▶ EXERCISE PROMPT: Lines containing the word "accomplish" in the data below: say how many, with no other text.

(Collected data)
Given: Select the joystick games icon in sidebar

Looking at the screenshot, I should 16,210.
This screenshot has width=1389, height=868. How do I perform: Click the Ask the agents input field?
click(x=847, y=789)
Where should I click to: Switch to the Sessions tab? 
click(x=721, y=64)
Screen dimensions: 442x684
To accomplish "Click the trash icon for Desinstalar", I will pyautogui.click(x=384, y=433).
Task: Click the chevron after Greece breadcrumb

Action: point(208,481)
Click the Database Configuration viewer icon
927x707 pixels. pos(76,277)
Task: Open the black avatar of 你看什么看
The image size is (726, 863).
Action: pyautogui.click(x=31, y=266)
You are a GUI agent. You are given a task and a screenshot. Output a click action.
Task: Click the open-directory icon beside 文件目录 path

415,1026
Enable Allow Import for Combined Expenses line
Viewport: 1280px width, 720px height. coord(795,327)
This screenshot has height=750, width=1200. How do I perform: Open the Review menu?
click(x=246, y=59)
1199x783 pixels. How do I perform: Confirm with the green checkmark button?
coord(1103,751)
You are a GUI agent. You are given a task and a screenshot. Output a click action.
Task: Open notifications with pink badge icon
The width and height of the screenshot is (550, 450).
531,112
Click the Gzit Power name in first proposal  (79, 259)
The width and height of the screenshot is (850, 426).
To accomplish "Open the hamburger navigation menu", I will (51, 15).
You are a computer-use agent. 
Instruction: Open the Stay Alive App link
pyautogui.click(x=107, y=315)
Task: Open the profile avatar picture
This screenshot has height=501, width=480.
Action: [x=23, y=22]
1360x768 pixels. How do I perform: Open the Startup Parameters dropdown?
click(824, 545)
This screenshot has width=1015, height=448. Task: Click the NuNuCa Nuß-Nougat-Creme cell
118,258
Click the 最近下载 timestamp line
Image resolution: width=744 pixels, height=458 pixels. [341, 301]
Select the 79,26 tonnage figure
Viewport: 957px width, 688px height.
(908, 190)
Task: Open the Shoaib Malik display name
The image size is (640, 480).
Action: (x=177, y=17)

▶ SOLUTION TO THIS EXERCISE: 2